<<<<
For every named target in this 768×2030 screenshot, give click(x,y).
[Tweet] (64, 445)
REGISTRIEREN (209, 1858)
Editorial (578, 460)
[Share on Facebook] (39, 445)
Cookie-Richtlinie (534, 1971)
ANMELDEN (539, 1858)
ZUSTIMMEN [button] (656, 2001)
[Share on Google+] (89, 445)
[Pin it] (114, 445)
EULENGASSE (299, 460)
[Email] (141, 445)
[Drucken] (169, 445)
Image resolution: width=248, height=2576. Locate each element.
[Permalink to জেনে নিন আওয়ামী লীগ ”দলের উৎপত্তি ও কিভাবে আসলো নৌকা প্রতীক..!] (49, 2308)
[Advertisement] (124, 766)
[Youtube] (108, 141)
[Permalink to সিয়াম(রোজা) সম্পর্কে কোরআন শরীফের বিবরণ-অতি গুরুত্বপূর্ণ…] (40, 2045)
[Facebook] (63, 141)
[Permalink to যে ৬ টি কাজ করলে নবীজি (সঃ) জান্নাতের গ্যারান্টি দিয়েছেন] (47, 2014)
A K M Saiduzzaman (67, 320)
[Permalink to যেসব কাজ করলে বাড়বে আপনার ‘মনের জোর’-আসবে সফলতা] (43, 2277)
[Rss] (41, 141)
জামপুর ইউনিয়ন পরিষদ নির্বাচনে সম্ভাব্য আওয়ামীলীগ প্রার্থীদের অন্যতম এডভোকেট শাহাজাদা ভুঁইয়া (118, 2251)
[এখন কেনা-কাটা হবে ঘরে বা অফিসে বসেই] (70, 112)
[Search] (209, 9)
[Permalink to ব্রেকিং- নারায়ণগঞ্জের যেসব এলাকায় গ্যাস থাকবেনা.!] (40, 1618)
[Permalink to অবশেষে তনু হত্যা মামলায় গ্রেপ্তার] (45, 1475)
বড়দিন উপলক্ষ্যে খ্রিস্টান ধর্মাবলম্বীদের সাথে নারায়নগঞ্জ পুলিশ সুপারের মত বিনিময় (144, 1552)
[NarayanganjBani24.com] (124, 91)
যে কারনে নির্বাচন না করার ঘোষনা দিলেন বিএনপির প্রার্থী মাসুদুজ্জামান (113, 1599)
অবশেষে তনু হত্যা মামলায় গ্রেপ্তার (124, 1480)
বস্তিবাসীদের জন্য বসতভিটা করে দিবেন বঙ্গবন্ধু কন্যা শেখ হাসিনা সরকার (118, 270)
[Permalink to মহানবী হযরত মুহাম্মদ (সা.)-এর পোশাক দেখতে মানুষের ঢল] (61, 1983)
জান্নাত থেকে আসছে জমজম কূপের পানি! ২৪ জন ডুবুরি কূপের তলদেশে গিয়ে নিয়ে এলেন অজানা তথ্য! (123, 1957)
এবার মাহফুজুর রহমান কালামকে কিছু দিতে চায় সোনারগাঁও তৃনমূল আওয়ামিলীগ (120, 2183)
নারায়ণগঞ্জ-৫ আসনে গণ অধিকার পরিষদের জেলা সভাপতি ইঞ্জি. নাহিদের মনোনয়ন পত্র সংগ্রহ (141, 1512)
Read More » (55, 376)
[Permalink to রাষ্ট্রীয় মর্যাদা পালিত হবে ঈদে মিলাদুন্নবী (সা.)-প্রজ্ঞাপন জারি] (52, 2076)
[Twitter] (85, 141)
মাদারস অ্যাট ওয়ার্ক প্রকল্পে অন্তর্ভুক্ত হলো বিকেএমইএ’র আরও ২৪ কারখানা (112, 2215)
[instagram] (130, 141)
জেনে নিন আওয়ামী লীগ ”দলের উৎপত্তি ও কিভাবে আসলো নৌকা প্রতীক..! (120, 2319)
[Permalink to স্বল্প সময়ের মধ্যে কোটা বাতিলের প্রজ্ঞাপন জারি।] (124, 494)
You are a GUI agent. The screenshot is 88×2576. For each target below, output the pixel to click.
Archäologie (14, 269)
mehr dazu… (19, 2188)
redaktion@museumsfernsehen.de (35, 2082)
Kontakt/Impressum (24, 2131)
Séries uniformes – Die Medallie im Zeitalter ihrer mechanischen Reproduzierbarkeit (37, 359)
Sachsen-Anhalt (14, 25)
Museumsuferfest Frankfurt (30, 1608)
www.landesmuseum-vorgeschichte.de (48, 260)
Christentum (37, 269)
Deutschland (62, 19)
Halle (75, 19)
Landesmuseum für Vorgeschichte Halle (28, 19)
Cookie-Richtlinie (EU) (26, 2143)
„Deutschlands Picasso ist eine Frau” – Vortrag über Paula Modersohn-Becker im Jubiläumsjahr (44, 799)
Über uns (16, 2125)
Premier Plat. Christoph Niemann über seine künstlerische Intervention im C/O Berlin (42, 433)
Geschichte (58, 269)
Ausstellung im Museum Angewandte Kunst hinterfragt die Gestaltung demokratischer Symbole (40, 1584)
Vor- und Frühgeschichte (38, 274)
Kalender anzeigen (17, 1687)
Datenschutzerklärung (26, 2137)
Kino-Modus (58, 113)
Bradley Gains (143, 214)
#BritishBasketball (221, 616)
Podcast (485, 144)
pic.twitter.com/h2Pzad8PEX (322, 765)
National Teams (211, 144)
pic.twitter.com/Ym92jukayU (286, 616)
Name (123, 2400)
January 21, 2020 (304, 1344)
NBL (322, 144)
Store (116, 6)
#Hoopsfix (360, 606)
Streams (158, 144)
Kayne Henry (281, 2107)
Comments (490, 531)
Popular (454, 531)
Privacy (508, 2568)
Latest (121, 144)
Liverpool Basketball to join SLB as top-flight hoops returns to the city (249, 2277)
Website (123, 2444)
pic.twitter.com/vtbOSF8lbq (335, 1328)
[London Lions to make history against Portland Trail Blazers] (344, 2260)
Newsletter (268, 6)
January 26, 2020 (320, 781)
>>>>
Problem to solve: Report every line in the data that holds "Cookie", copying each one.

Solution below:
Cookie-Richtlinie (534, 1971)
Cookie-Richtlinie (EU) (26, 2143)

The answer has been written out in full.